■ **RECORDS FOR THIS TASK**:
***
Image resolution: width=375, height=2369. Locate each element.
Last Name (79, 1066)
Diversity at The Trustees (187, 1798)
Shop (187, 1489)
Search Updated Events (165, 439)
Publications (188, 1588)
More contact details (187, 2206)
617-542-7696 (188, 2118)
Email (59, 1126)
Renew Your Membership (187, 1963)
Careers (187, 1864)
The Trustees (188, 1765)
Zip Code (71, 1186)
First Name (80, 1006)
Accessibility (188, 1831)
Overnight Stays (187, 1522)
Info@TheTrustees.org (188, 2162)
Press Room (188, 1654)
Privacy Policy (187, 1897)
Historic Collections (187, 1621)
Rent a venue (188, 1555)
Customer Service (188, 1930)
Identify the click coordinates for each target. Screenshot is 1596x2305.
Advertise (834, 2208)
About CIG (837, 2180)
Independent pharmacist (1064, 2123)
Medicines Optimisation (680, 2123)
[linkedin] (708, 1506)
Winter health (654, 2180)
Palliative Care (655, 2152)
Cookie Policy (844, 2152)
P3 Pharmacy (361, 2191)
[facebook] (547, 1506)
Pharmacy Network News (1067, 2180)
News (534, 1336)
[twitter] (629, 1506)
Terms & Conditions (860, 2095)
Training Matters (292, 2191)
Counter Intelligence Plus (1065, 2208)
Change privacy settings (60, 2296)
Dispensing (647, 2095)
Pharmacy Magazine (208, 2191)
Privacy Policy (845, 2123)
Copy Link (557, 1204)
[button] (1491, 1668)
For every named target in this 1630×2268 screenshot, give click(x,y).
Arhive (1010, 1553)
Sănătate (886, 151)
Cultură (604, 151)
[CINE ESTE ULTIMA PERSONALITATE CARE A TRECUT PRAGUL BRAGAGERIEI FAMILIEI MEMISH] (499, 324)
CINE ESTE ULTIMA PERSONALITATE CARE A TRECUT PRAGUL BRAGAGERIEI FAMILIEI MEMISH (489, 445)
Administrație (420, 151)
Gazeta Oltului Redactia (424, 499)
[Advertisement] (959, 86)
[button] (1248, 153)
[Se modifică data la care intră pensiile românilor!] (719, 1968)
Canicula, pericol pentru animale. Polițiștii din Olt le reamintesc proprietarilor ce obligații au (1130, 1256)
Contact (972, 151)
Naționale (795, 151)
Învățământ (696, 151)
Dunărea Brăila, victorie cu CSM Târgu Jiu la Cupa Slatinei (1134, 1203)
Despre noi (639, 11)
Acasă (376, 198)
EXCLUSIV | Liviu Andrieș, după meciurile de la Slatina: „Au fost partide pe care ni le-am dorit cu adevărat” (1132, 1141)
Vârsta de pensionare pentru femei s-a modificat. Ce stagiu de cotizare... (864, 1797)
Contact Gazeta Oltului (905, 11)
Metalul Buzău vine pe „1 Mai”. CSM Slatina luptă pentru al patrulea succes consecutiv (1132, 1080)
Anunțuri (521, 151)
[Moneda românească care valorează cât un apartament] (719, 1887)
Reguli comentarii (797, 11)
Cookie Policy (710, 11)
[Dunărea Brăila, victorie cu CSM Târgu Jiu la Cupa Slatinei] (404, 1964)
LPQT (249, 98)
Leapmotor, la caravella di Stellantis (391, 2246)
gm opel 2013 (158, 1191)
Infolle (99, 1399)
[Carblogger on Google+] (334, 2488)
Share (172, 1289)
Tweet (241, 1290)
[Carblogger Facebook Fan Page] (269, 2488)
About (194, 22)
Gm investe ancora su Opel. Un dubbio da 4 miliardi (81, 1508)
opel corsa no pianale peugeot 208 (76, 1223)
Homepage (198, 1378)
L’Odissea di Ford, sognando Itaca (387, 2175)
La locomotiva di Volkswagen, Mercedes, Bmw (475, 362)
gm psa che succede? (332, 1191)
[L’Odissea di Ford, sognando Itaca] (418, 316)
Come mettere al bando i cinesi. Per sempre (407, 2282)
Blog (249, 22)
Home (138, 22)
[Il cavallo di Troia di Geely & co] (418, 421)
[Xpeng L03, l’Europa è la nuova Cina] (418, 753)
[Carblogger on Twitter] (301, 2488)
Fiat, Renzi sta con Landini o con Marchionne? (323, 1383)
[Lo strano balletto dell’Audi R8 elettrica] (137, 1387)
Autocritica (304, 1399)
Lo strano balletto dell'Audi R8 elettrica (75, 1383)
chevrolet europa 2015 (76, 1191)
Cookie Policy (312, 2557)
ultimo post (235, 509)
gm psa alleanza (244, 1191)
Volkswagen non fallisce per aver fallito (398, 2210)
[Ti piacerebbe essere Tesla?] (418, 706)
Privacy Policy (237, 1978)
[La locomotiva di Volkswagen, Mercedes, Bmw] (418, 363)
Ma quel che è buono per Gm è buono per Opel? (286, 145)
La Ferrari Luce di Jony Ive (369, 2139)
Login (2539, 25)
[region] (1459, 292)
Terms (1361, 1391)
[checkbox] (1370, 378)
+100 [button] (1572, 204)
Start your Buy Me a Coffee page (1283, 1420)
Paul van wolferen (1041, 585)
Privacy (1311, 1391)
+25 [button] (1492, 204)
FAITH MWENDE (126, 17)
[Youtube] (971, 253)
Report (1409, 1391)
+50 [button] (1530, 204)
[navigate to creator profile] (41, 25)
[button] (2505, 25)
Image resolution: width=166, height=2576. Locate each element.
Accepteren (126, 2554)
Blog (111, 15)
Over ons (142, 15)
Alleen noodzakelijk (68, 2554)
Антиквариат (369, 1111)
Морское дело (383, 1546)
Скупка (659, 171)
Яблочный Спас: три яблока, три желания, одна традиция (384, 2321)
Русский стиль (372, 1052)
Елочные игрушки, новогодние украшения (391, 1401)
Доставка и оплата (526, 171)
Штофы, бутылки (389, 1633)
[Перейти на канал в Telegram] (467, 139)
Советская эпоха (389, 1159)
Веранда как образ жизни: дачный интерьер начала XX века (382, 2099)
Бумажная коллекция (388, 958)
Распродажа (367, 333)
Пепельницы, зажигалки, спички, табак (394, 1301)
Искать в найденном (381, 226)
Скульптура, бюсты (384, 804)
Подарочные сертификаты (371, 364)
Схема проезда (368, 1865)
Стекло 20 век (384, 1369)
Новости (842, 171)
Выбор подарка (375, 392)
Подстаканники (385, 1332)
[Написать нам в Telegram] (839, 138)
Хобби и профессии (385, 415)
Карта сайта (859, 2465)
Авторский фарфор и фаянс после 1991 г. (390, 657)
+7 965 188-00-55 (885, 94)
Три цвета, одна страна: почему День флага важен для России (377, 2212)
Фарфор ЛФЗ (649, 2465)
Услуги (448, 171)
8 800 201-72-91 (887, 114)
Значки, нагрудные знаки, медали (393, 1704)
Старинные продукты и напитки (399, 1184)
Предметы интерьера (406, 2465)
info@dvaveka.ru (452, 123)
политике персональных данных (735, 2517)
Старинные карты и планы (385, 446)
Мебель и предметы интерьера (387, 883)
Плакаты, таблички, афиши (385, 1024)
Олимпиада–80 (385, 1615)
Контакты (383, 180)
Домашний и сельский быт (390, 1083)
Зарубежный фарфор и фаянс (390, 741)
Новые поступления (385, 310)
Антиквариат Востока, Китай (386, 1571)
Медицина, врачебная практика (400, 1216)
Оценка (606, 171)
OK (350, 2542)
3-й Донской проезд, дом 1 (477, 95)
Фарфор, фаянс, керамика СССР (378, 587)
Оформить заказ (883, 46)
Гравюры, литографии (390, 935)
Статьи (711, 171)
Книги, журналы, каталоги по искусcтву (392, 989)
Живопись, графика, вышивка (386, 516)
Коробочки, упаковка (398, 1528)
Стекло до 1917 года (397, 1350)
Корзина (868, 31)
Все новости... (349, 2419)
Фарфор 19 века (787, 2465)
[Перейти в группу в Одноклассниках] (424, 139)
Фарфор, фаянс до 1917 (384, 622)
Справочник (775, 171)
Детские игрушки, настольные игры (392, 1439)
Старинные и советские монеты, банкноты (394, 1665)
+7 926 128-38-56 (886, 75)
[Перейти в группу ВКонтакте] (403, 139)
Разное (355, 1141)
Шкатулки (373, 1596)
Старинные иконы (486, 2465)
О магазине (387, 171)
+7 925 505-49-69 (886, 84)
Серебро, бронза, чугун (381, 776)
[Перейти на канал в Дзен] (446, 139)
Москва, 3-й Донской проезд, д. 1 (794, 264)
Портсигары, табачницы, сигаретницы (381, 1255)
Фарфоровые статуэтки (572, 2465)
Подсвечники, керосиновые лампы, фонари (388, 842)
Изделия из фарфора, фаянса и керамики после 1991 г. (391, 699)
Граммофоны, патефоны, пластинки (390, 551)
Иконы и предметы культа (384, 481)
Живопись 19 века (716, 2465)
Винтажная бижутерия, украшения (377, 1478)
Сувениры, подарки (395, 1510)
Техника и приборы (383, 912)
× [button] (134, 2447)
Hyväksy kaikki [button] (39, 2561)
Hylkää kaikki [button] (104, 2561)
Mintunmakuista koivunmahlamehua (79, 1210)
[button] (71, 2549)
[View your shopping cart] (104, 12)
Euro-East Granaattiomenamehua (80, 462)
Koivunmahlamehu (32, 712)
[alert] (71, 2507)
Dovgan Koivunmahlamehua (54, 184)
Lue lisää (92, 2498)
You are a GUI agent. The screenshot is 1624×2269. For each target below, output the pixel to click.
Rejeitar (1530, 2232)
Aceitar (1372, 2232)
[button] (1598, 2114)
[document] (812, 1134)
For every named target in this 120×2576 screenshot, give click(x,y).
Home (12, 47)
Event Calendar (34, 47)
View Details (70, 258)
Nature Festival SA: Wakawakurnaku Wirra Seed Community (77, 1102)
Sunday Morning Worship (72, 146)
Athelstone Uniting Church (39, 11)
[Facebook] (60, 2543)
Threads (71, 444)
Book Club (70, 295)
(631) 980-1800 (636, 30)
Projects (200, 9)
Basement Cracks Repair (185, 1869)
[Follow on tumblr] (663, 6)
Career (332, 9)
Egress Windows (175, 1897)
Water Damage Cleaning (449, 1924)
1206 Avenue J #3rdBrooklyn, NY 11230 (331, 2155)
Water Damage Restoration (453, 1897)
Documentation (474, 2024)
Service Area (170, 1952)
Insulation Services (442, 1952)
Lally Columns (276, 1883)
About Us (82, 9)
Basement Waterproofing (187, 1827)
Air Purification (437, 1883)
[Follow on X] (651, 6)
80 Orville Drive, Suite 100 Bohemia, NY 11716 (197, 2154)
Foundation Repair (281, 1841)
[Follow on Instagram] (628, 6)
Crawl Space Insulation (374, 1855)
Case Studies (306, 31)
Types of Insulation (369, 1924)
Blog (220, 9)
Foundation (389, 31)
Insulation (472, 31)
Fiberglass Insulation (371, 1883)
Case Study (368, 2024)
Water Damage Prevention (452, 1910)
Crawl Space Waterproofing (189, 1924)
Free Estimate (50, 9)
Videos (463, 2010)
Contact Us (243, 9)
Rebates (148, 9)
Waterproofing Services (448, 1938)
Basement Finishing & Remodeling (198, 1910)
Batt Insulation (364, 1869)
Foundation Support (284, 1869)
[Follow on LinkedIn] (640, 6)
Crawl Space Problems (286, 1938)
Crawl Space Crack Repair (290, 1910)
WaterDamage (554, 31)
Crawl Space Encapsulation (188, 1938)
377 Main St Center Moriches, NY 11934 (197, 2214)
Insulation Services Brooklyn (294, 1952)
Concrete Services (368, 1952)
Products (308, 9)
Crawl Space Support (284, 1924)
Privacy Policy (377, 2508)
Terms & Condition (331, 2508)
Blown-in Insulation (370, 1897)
***
Where the word "button" shows up in a line of the entries above, count that line; the answer is the total alone.

11